Welcome to an exciting year-long project here at The Nerdy. 1980 was an exciting year for films giving us a lot of films that would go on to be beloved favorites and cult classics. It was also the start to a major shift in cultural and societal norms, and some of those still reverberate to this day.

We’re going to pick and choose which movies we hit, but right now the list stands at nearly three dozen.

Yes, we’re insane, but 1980 was that great of a year for film.

The articles will come out – in most cases – on the same day the films hit theaters in 1980 so that it is their true 40th anniversaries. All films are also watched again for the purposes of these reviews and are not being done from memory. In some cases, it truly will be the first time we’ve seen them.

This time around it’s Dec. 12, 1980, and we’re off to see Popeye and Stir Crazy!

1980 Movie Project - Popeye - 01

Popeye

Whenever I look at the list of what movies are coming up next, I’m usually pretty non-committal about how I’ll feel about the film. But with Popeye I was excited.

I probably haven’t watched Popeye in 35 years or so. I remember liking it as a kid, but I also know that a lot of people have hated on it over the years. Was I totally wrong as a kid or are people just overreacting to it?

Having watched it again… people are overreacting.

I won’t claim Popeye is a great film, but there are some good performances in the film, the songs are catchy, and it pulls off the ever-so-difficult twist of adding a baby to the story.

The movie is mildly plodding until Swee’ Pea makes his entrance, and then it’s just a fun time with a lot of smiles to be had.

Visually the film is a delight and fun to look at. Every inch of the screen seems to have been thought out. The songs are insanely catchy and I found myself singing some of them a week after this viewing.

I’m not fully sold on the design choices of Popeye (Robin Williams), but they surely did keep to the original comic strip.
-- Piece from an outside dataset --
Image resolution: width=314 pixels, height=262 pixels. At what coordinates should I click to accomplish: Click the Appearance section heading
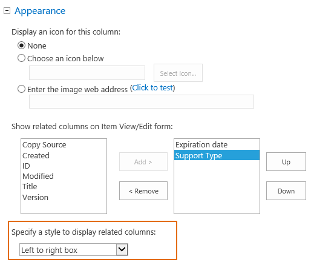[40, 11]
Perhaps something that doesn’t always need to be done literally.

On the other hand, Olive Oyl (Shelly Duvall) looks as if she lept off the page and it is amazing to behold.

If you’ve never seen it, I honestly think it’s worth checking out. As I said, it won’t change your life, but it will be a little bit of fun for you to judge for yourself if all the hate people spout about it was earned.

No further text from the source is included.